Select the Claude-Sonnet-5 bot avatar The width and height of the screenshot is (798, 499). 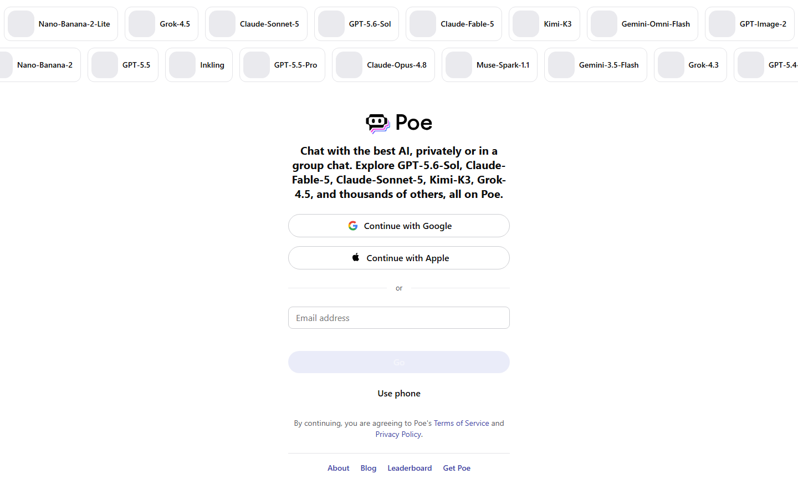222,24
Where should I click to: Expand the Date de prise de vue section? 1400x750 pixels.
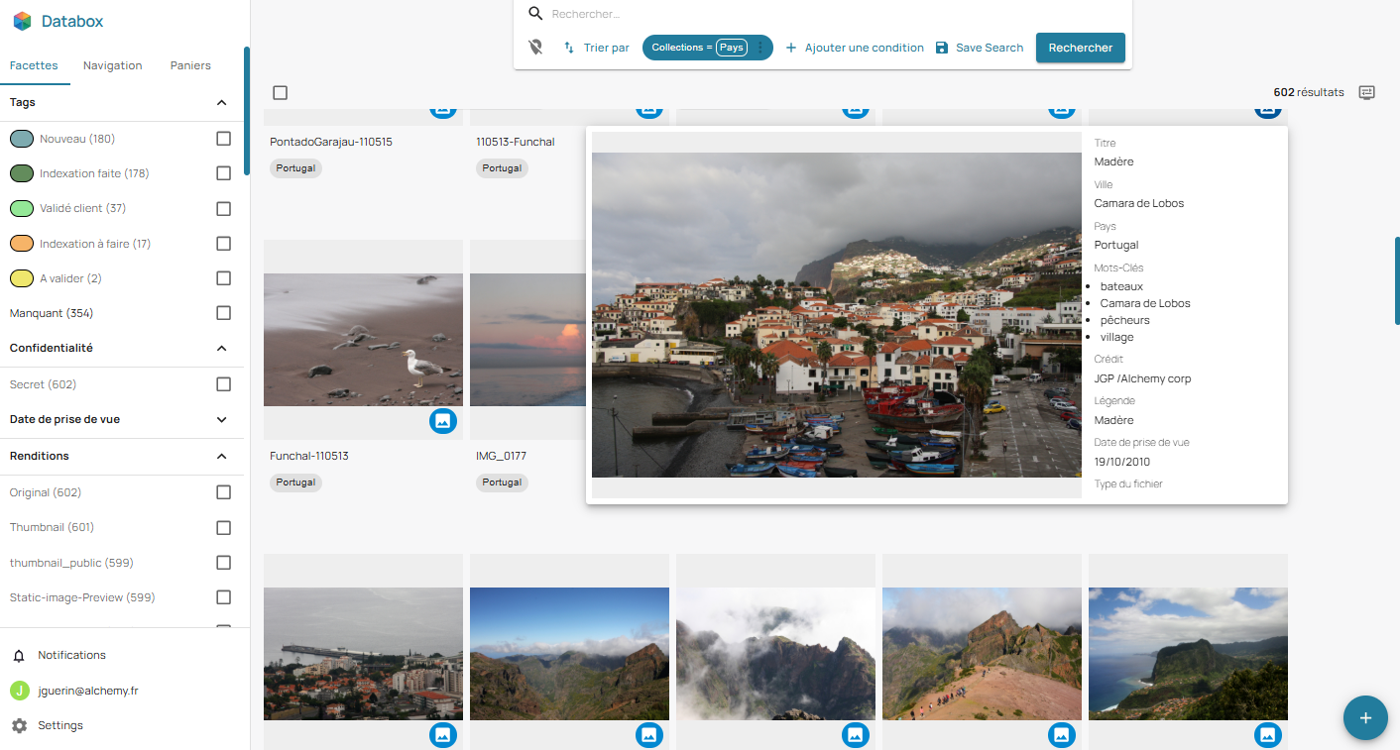pos(221,418)
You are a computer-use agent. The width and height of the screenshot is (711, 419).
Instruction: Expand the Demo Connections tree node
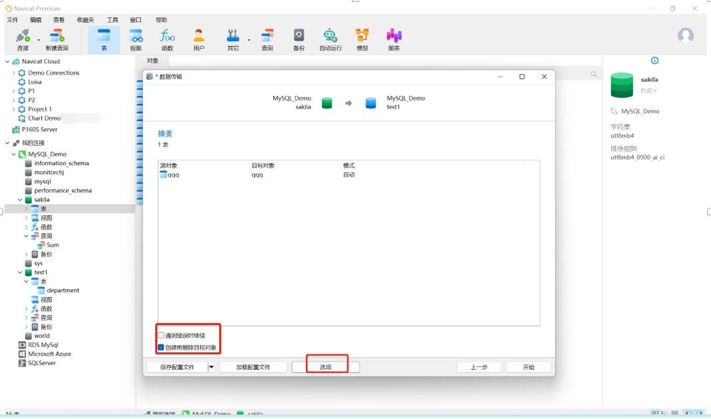point(13,73)
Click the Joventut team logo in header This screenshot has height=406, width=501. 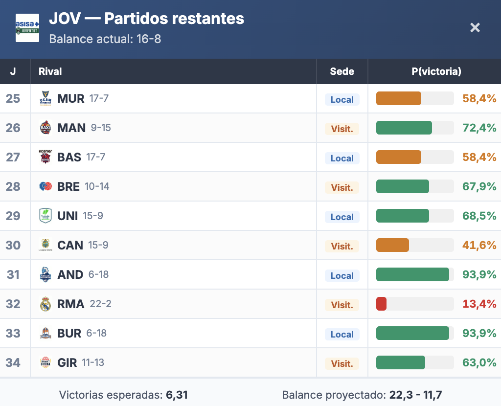click(27, 28)
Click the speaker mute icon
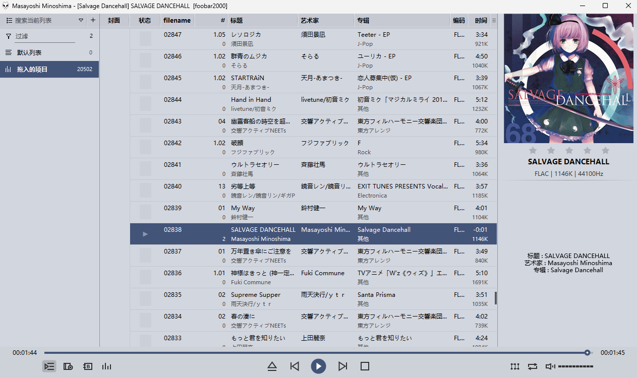 tap(550, 366)
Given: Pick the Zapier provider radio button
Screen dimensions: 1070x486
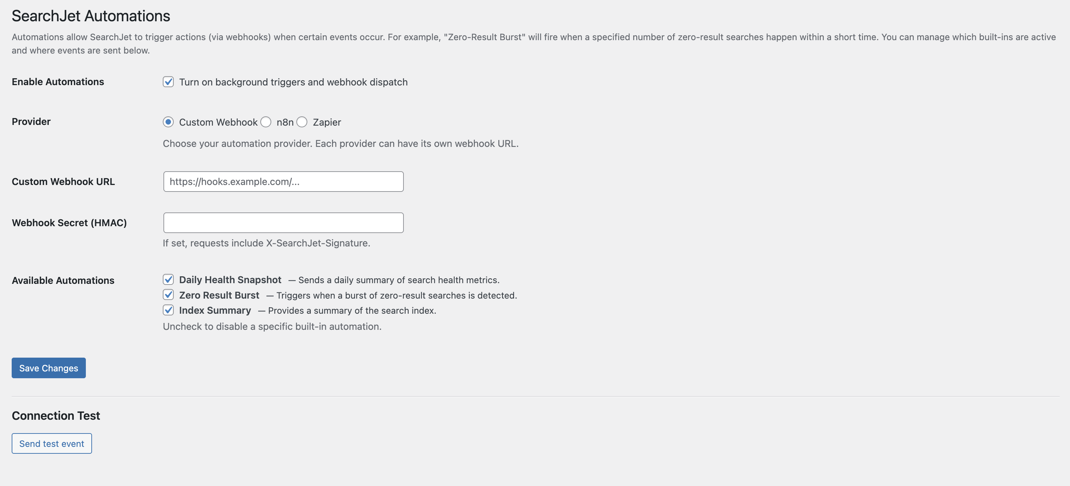Looking at the screenshot, I should [302, 122].
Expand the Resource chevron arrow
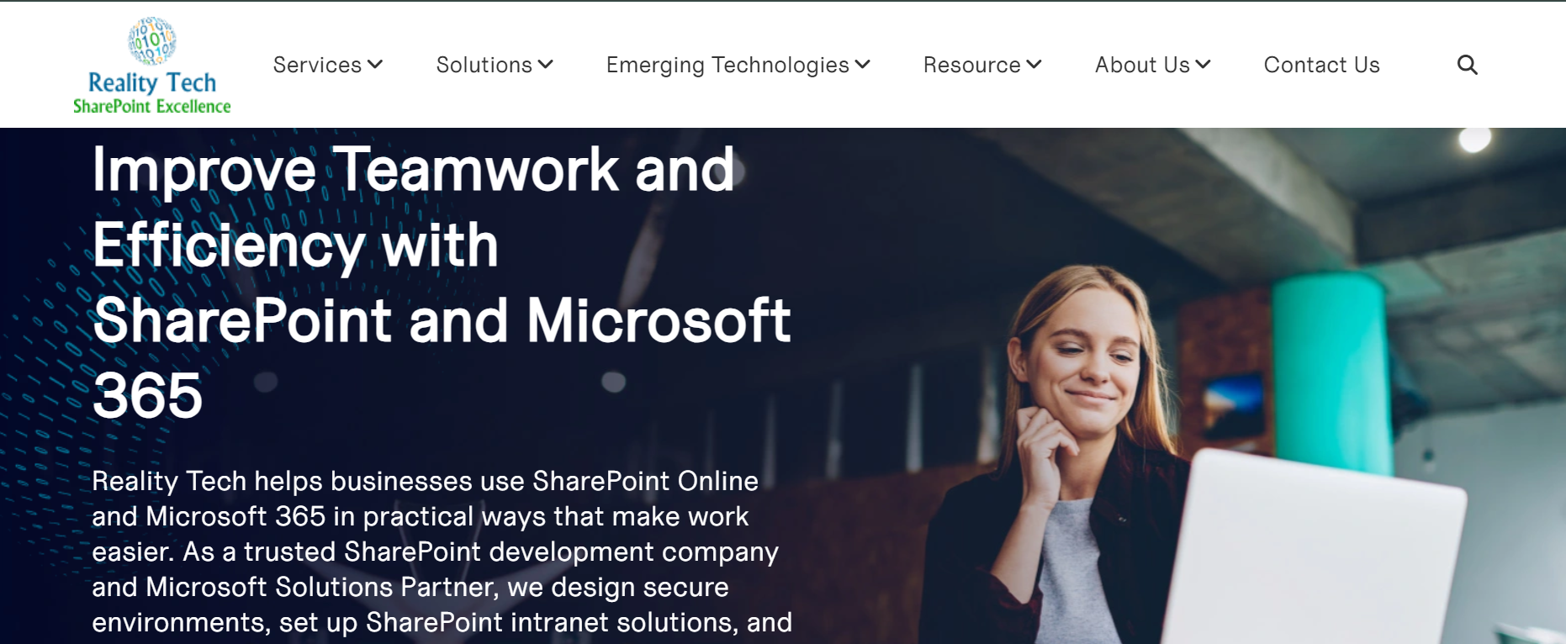This screenshot has height=644, width=1566. [1034, 64]
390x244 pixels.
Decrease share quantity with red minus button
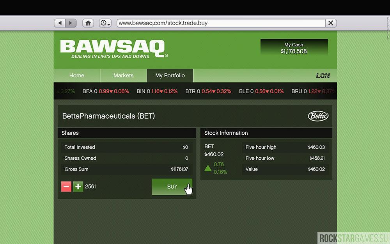66,187
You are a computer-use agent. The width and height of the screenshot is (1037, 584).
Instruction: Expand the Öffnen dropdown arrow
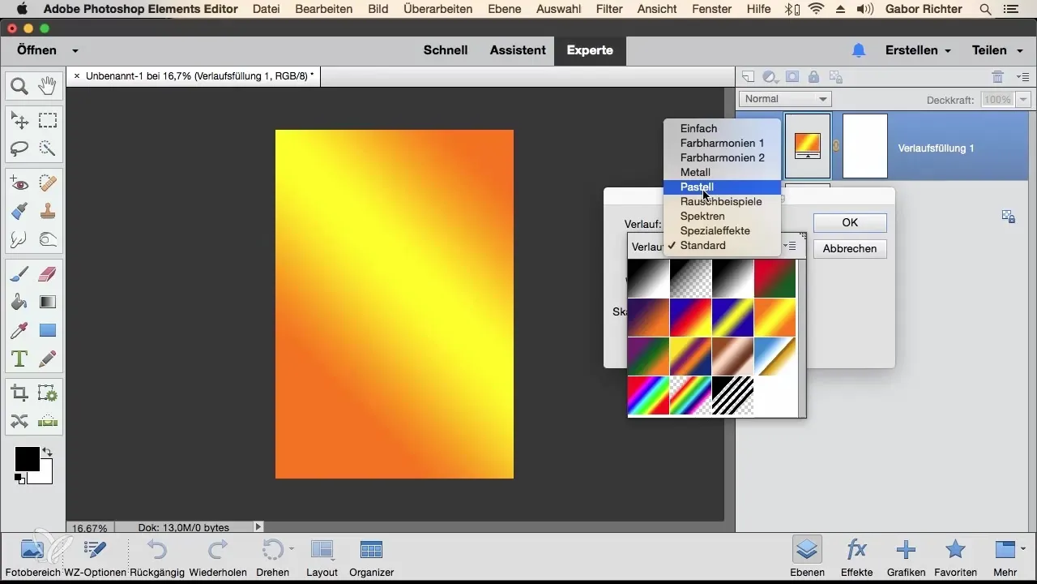(75, 50)
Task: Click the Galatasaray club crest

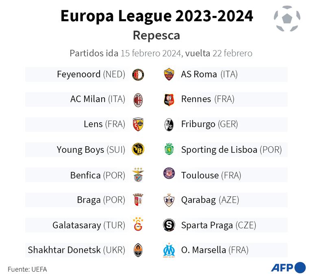Action: tap(138, 224)
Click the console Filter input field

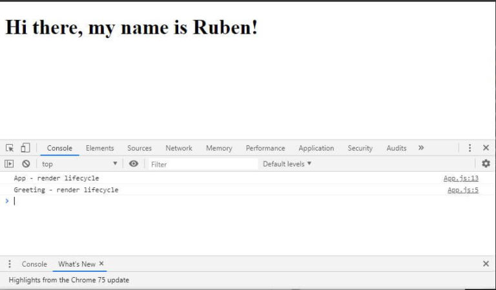coord(202,164)
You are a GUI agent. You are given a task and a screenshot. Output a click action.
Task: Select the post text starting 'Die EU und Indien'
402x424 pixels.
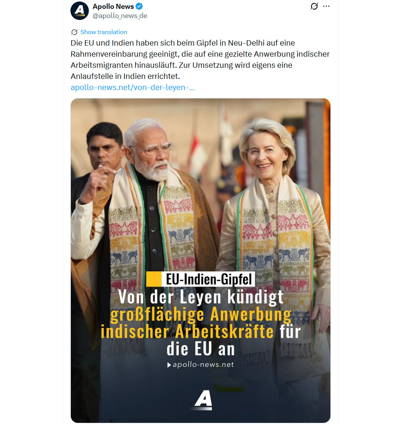[200, 59]
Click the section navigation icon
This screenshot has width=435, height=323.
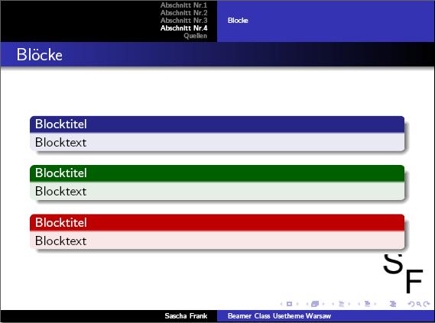(367, 304)
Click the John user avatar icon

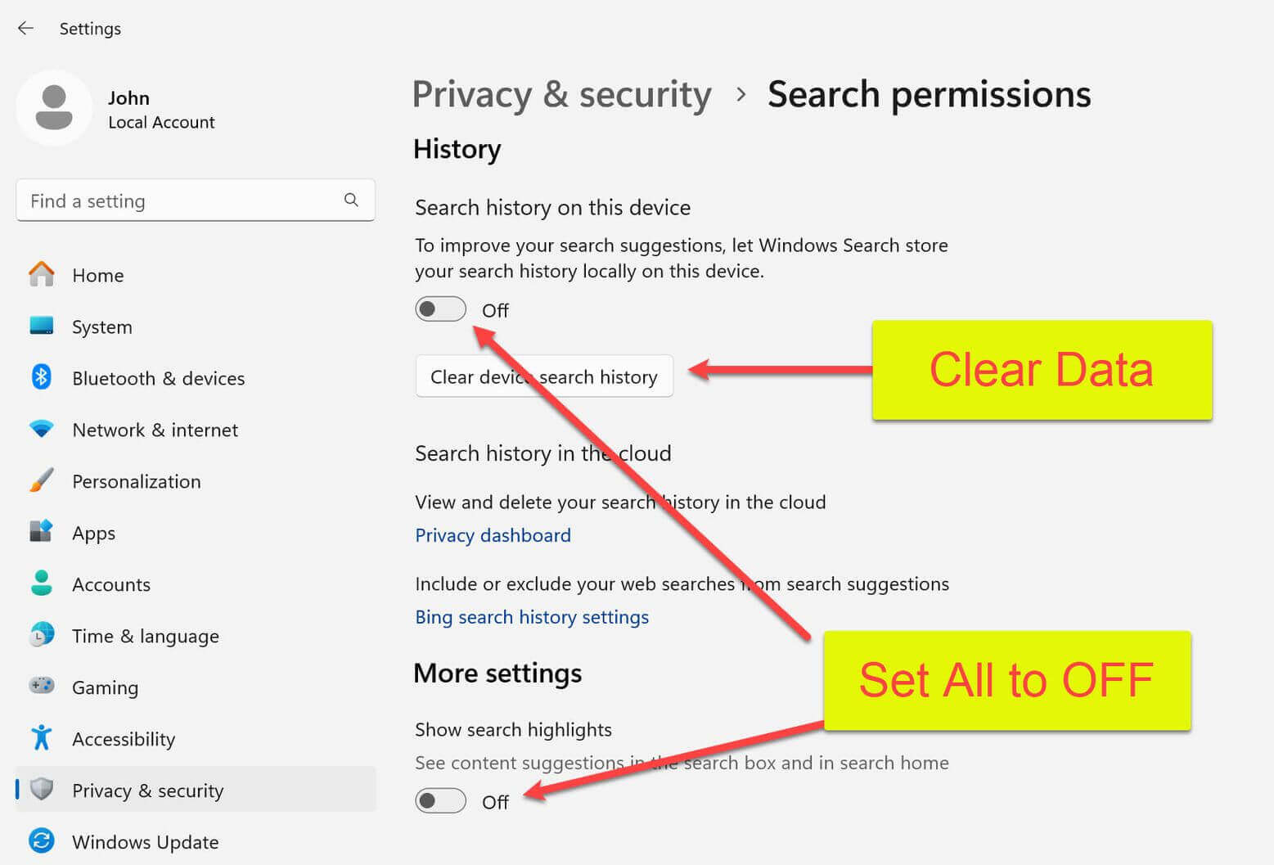[x=54, y=108]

____________

- _What the task requires_
All that is wanted is the lines from the one holding "Decrease share quantity with red minus button" through the end of the material, duplicated exactly, with no pictures.

- _Task answer_
Decrease share quantity with red minus button
66,187
You are a computer-use agent. The width and height of the screenshot is (1037, 584).
Instruction: Expand the Öffnen dropdown arrow
(75, 50)
Task: Click the Galatasaray club crest

Action: tap(138, 224)
Click the console Filter input field

coord(202,164)
You are a GUI agent. You are given a task and a screenshot. Output a click action.
Task: Select the post text starting 'Die EU und Indien'
402x424 pixels.
[200, 59]
Click the section navigation icon
This screenshot has width=435, height=323.
(367, 304)
Click the John user avatar icon

[x=54, y=108]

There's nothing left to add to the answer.